Problem to solve:
Retype the lines below exactly, from the one that contains "Datenschutzerklärung (215, 939)" through the last, and leave every picture out.

Saved data entries:
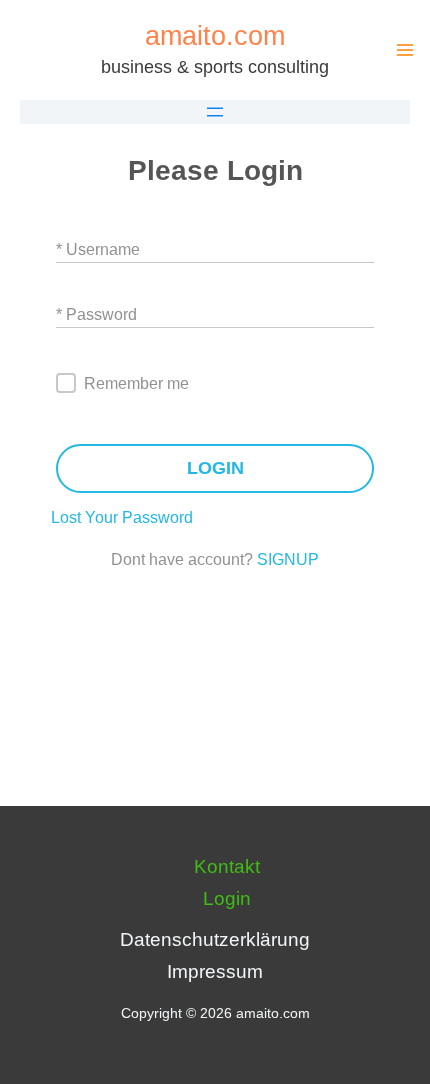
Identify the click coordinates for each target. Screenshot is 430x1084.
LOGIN (215, 468)
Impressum (215, 971)
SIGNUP (288, 559)
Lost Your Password (122, 517)
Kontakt (227, 866)
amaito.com (215, 35)
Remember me (136, 383)
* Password (96, 314)
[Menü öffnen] (215, 112)
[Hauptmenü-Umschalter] (404, 50)
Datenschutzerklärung (215, 939)
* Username (98, 249)
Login (227, 898)
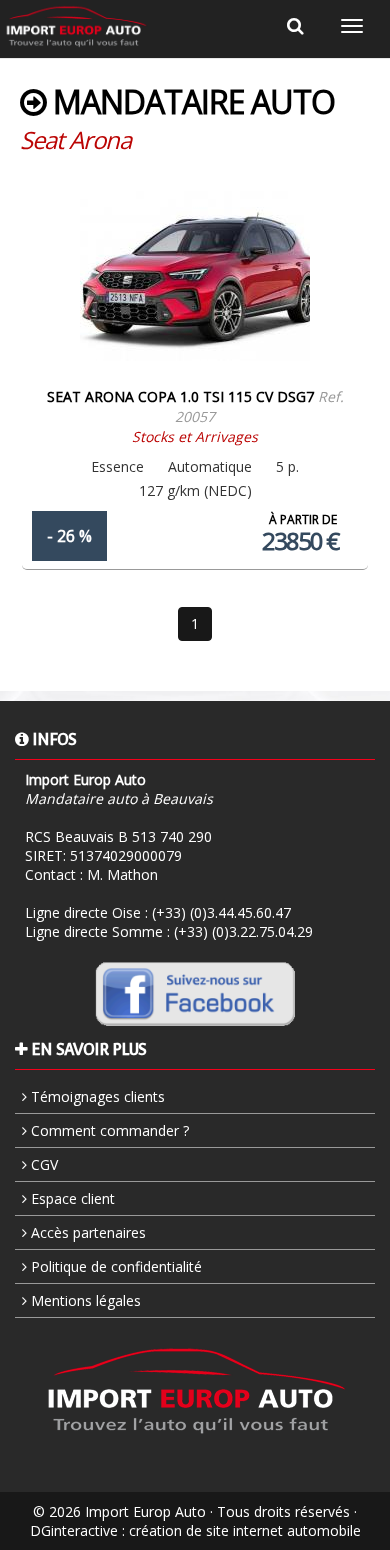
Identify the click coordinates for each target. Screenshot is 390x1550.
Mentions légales (84, 1300)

Reply:
Datenschutzerklärung (215, 939)
* Username (98, 249)
Login (227, 898)
Identify the click coordinates for each target. Screenshot is 390x1550.
Mentions légales (84, 1300)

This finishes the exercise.